The Nativity of the Lord – Cycle A
Reflecting on Luke 2: 1-14
It happened at night, says St. Luke. The shepherds were watching their flocks by night when the sky exploded with angels.
The Magi, says St. Matthew, saw a Star and followed it for up to seven hundred and thirty nights, finally finding the Child in Bethlehem at night. When Herod plotted to kill all boys of the age of two and younger, the Magi and Joseph had dreams at night that warned them to flee. Joseph then took the Child and his mother at night and fled into Egypt.
The people who walked in darkness were the ones to see the great Light.
God created night first, then day. Night is essential for dreams, for sleep, for healing, for the unconscious to rewind, refresh, and re-start. Night is where the soul comes out.
It’s Christmas, that nocturnal feast born in the winter solstice. The nights are long and deep in our western hemisphere. Oh, how we need them.

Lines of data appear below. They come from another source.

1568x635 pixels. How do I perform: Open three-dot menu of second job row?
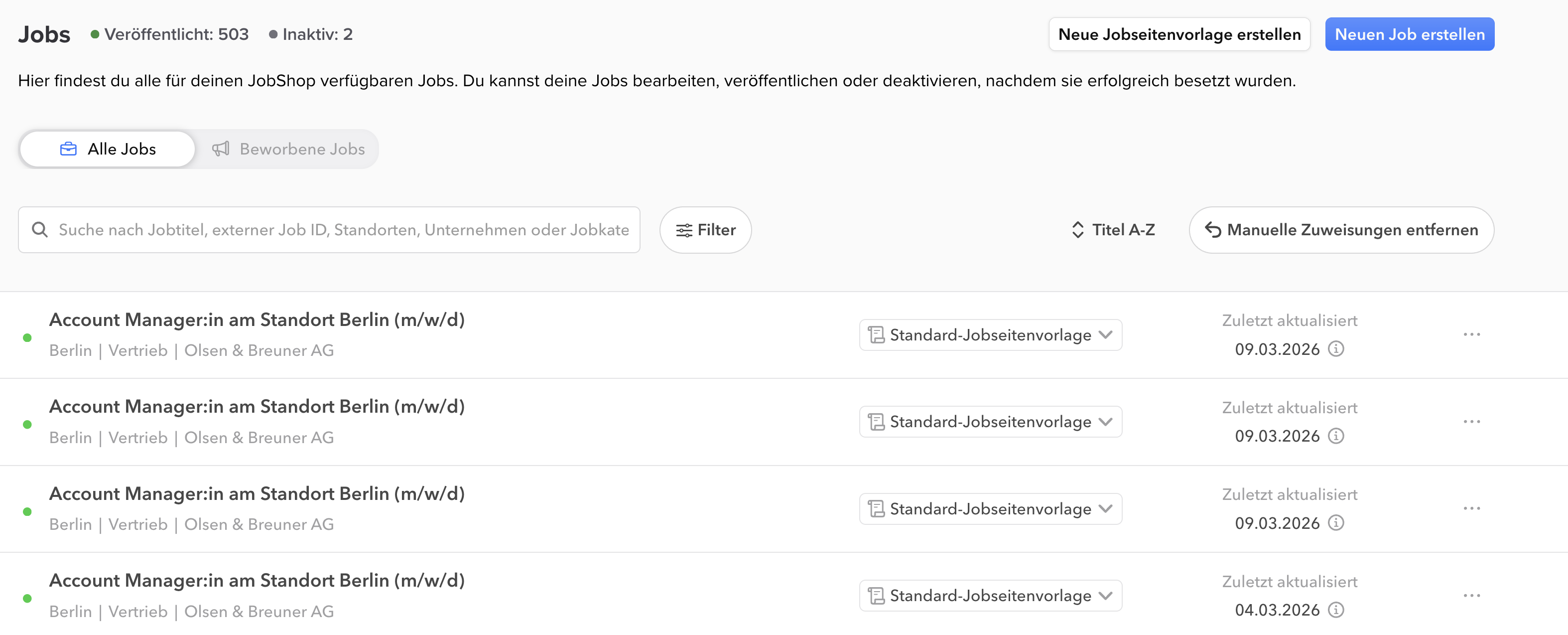pyautogui.click(x=1471, y=421)
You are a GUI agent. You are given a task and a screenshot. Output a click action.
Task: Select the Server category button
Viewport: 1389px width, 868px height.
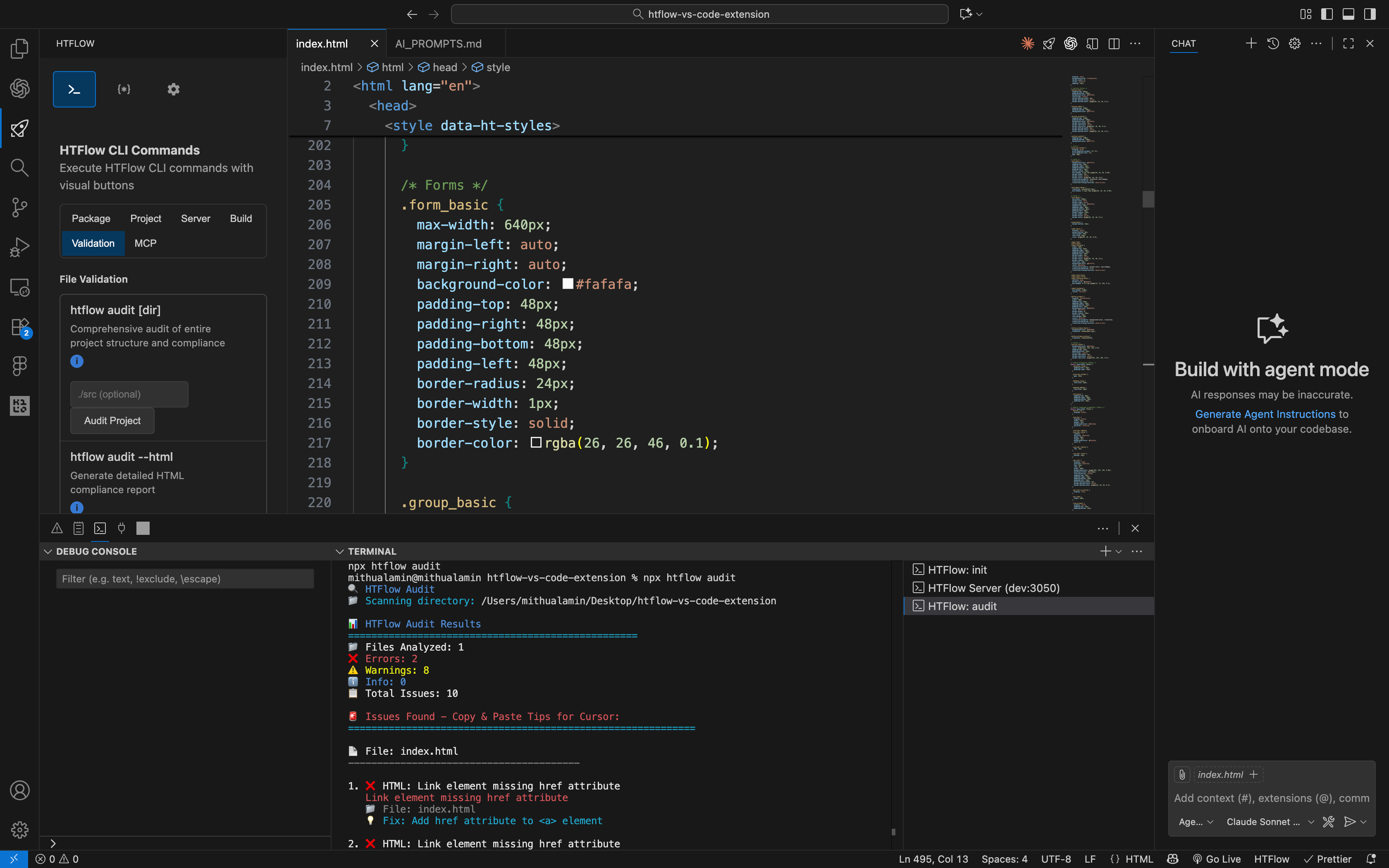click(195, 218)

Linger in these nights. Rest in these nights. Take the whole family out in their jammies and go out to see the Christmas lights, dull in the day but gorgeously vivid at night.
Keep this Christmas season. Sing carols for your night prayer. Memorize “O Holy Night” and let its depth hold you as you sleep. Let your soul feel its worth.
This is no ordinary time. This is the dark, sacred night of Christmastide. In the quiet and the dark we perceive Him come to meet us, come to live with us, come to be with us.
Oh little town of Bethlehem, the hopes and fears of all the years are met in thee tonight.
What traditions will you begin this year that celebrate the gift of night?